DIALEKSIS.COM | Banda Aceh - Tanggal 19 Januari 1996 selalu mengingatkan kita pada tragedi tenggelamnya KMP Gurita adalah kapal feri yang tenggelam antara 5 - 6 mil laut dari Perairan Teluk Balohan, Kota Sabang, Aceh. Walaupun sudah 29 tahun berlalu namun sangat membekas disanubari terdalam masyarakat Aceh. Insiden ini meninggalkan duka mendalam sekaligus pelajaran penting bagi dunia transportasi laut di Indonesia.

Herman RN, Dosen FKIP Universitas Syiah Kuala sekaligus budayawan, menilai tragedi ini sebagai peringatan keras tentang pentingnya keselamatan, pengelolaan transportasi, dan penghormatan pada alam.

“Tragedi KMP Gurita adalah peristiwa yang tidak hanya membawa duka, tetapi juga memberikan banyak pelajaran. Kejadian ini mengingatkan kita tentang pentingnya mematuhi standar keselamatan pelayaran, termasuk jumlah penumpang dan kondisi teknis kapal,” ujar Herman RN dalam wawancara khusus dengan Dialeksis, Minggu (19/1/2025).

Menurutnya, insiden tersebut juga mencerminkan lemahnya pengawasan dalam sektor transportasi laut pada masa itu. Herman menekankan pentingnya evaluasi menyeluruh terhadap sistem pelayaran untuk mencegah kejadian serupa.
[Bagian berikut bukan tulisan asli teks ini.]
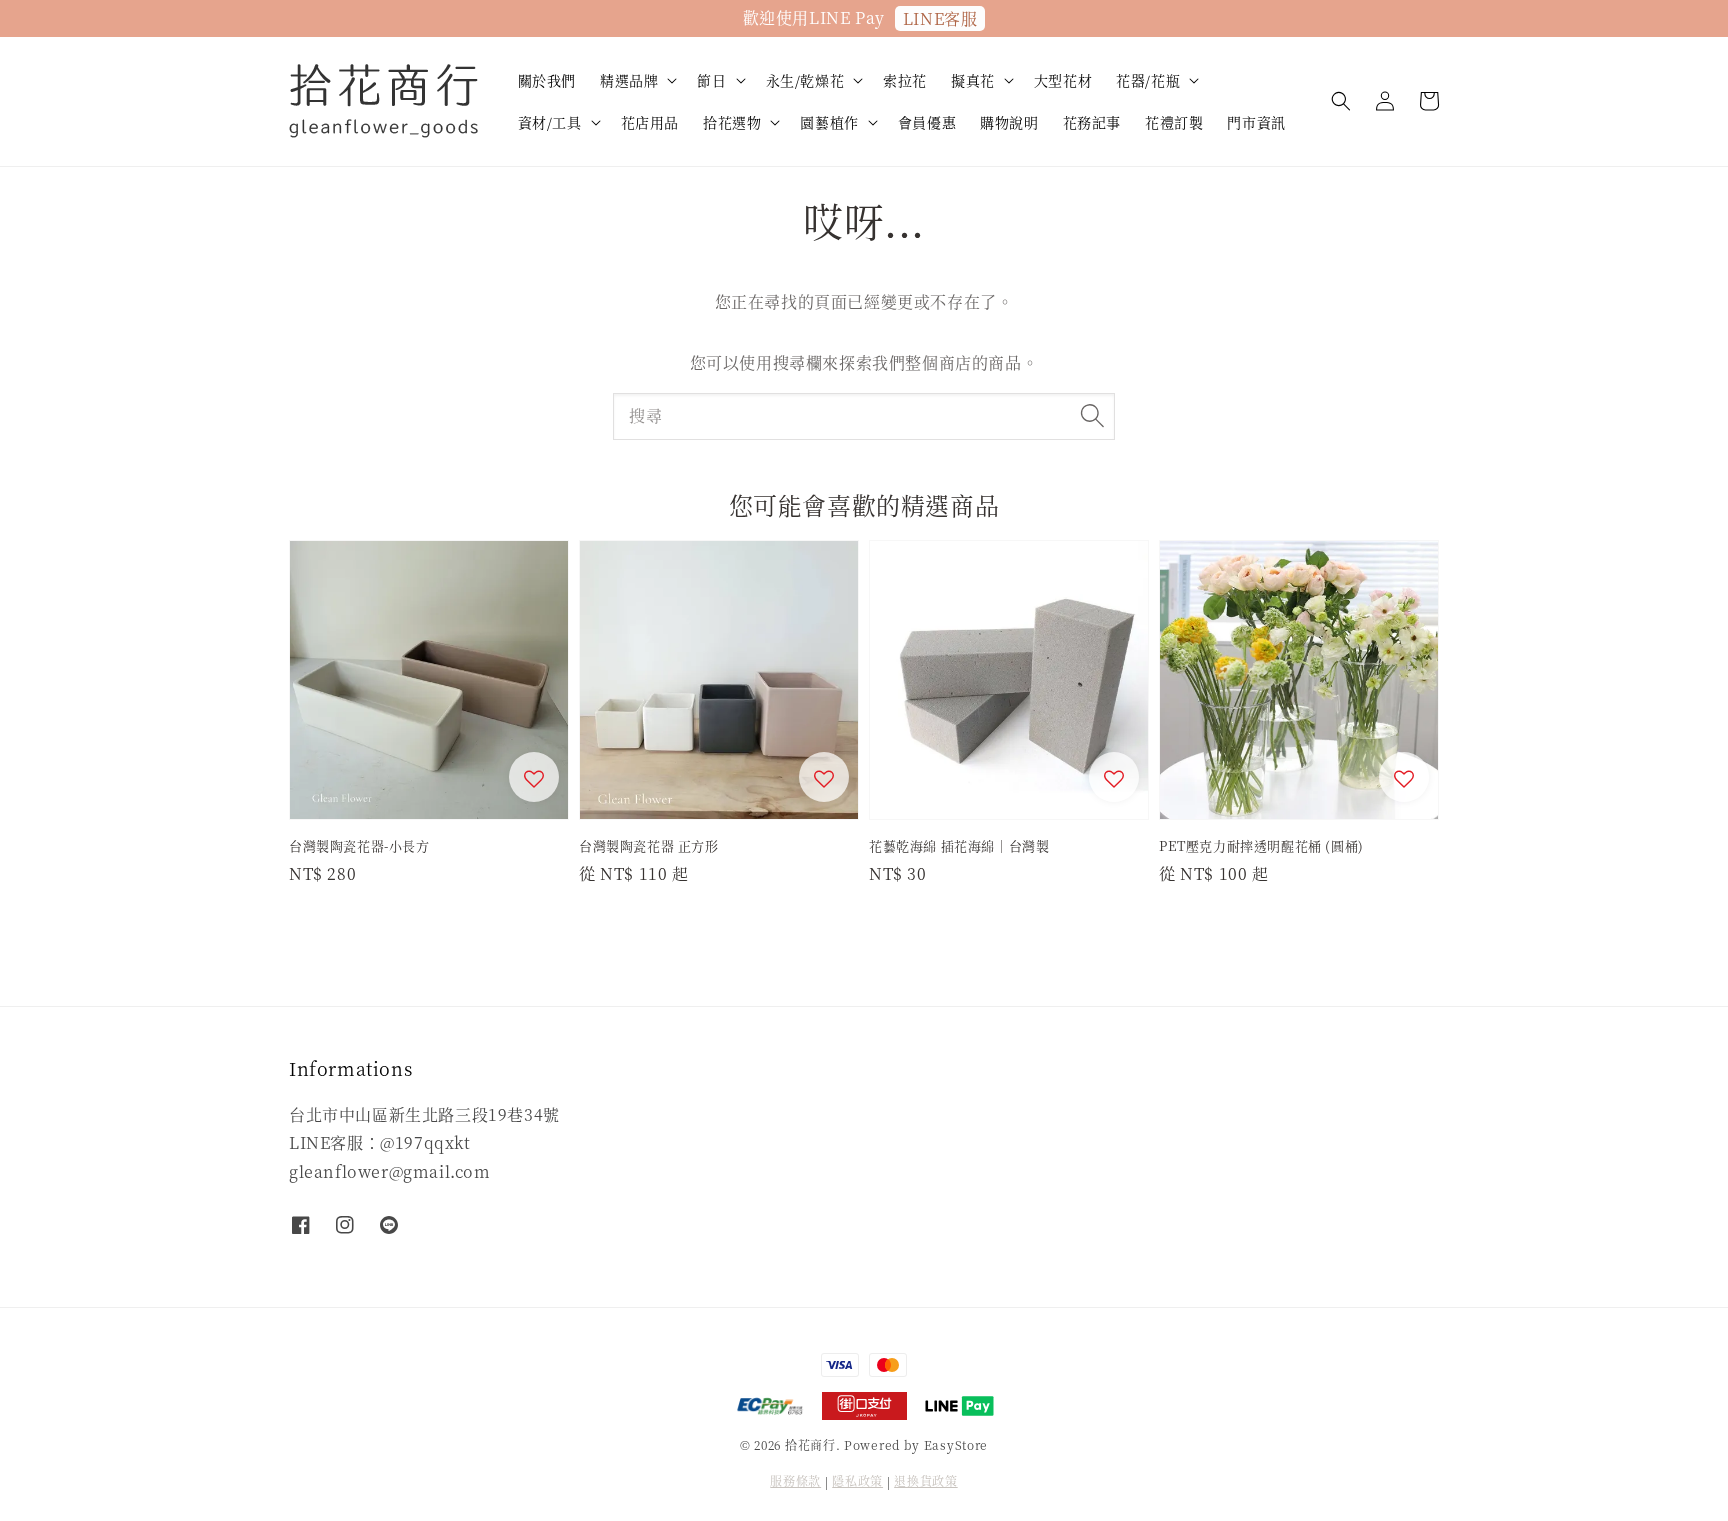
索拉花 (905, 80)
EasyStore (956, 1444)
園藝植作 (829, 122)
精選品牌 (629, 80)
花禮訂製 (1174, 122)
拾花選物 (732, 122)
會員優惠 (927, 122)
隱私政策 (857, 1480)
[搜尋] (1092, 416)
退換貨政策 (926, 1480)
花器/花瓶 (1148, 80)
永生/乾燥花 (805, 80)
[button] (1341, 101)
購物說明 (1009, 122)
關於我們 (547, 80)
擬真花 (973, 80)
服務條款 (795, 1480)
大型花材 (1063, 80)
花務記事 (1092, 122)
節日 (711, 80)
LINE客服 (940, 18)
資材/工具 (550, 122)
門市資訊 (1256, 122)
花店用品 (650, 122)
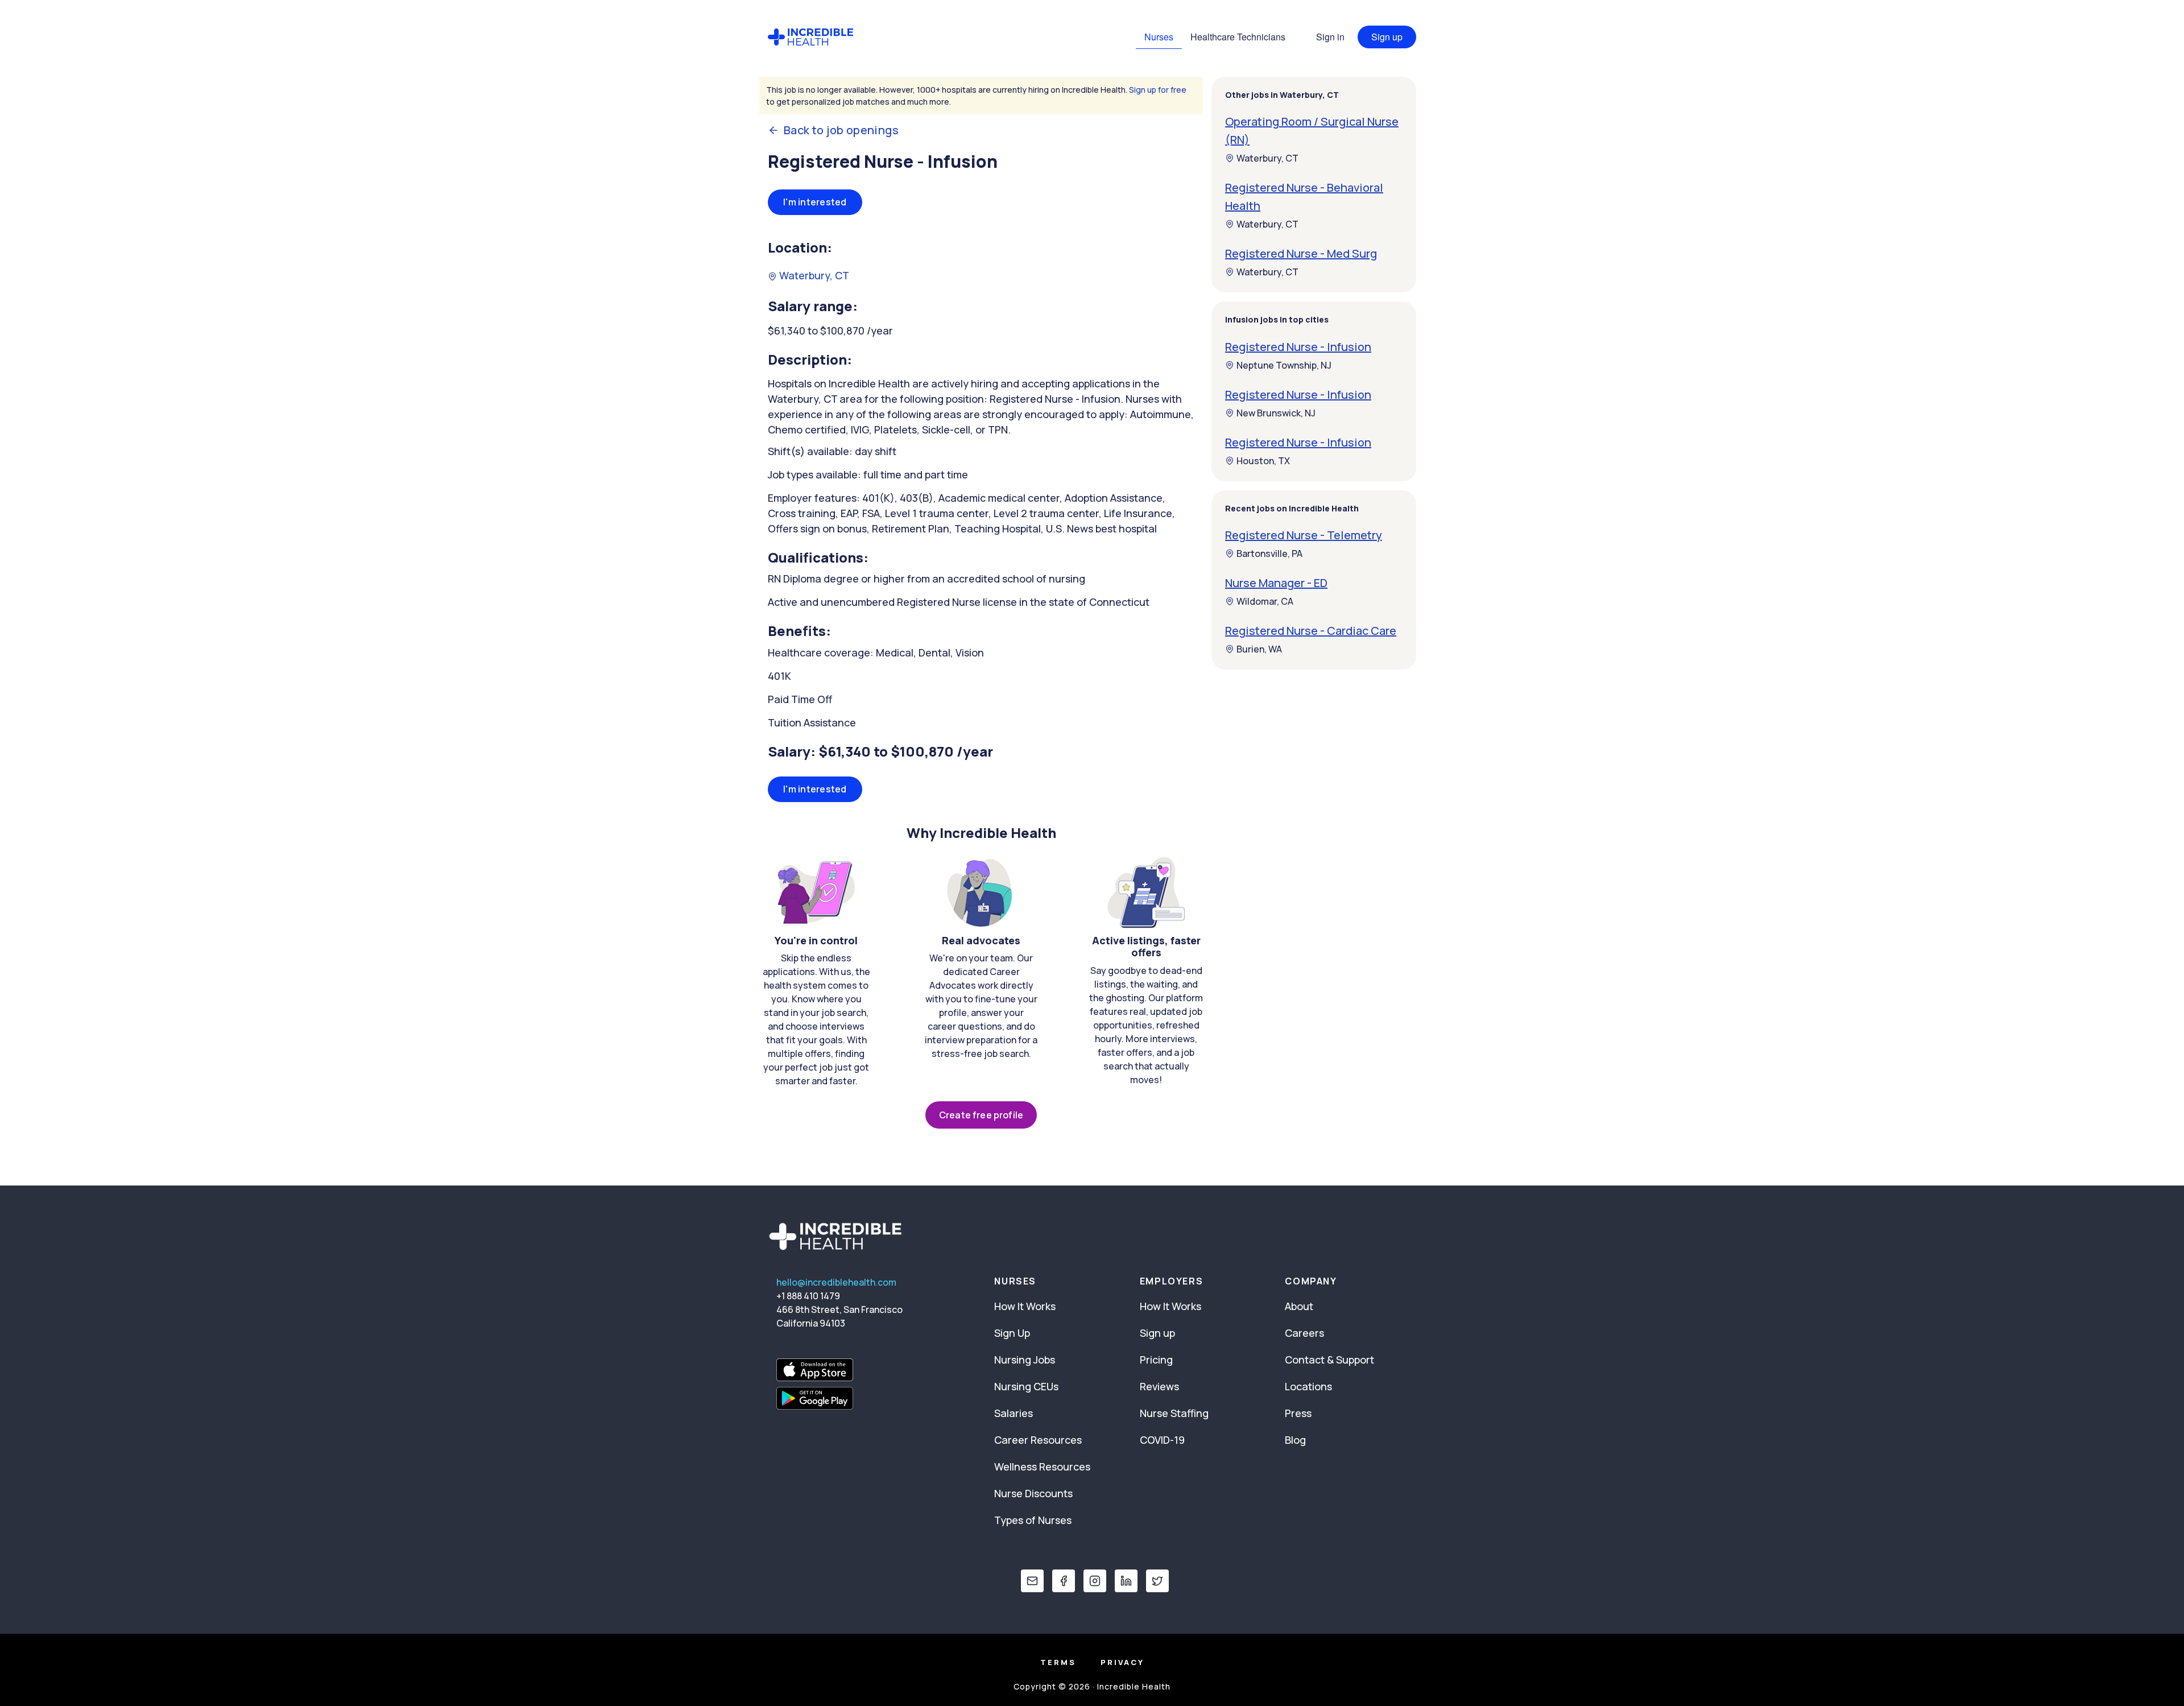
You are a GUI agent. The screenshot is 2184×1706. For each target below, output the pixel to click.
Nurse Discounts (1033, 1493)
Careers (1304, 1333)
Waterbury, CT (813, 275)
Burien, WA (1259, 649)
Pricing (1156, 1359)
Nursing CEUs (1026, 1386)
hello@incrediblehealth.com (836, 1282)
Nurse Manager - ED (1276, 582)
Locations (1308, 1386)
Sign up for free (1157, 89)
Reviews (1159, 1386)
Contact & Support (1329, 1359)
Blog (1295, 1440)
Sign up (1387, 36)
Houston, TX (1263, 461)
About (1299, 1306)
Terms (1058, 1662)
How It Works (1025, 1306)
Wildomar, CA (1264, 601)
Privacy (1122, 1662)
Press (1298, 1413)
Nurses (1158, 36)
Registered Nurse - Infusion (1298, 346)
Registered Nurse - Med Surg (1301, 253)
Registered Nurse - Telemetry (1303, 535)
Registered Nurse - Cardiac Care (1310, 630)
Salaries (1013, 1413)
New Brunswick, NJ (1276, 413)
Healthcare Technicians (1237, 36)
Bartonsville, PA (1269, 553)
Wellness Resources (1042, 1466)
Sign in (1330, 36)
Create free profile (981, 1115)
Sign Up (1012, 1333)
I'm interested (815, 202)
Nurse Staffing (1174, 1413)
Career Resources (1038, 1440)
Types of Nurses (1033, 1520)
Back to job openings (841, 130)
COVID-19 (1162, 1440)
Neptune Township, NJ (1283, 365)
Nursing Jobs (1024, 1359)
“Jika kita lihat ke belakang, tragedi ini terjadi karena beberapa faktor, seperti kelebihan muatan, buruknya cuaca, dan kelalaian dalam mempersiapkan kapal untuk perjalanan. Semua ini harus menjadi refleksi untuk membangun sistem yang lebih baik,” katanya.

Sebagai seorang budayawan, Herman RN juga melihat tragedi KMP Gurita dari perspektif kearifan lokal. Ia menyebutkan bahwa masyarakat Aceh memiliki hubungan yang erat dengan laut, yang selama ini menjadi jalur transportasi utama sekaligus sumber penghidupan.

“Laut adalah sahabat sekaligus tantangan. Dalam tradisi Aceh, kita diajarkan untuk selalu menghormati alam, termasuk laut. Tragedi ini menjadi pengingat bahwa kita harus menjaga keseimbangan antara teknologi dan kearifan lokal dalam menghadapi alam,” jelasnya dosen sejarah Aceh ini.

Ia menambahkan bahwa budaya masyarakat pesisir mengajarkan pentingnya kewaspadaan dan kesadaran akan kondisi alam.

“Ada ungkapan dalam budaya Aceh: ureung peuah glée meupakee laot (manusia dari gunung bergantung pada laut). Itu menggambarkan hubungan saling ketergantungan yang seharusnya dijaga dengan rasa hormat,” ujarnya.

Herman RN berharap peringatan tragedi KMP Gurita menjadi momentum untuk terus meningkatkan keselamatan pelayaran, khususnya di Aceh.

Ia juga mengingatkan pentingnya edukasi kepada masyarakat tentang keselamatan transportasi laut.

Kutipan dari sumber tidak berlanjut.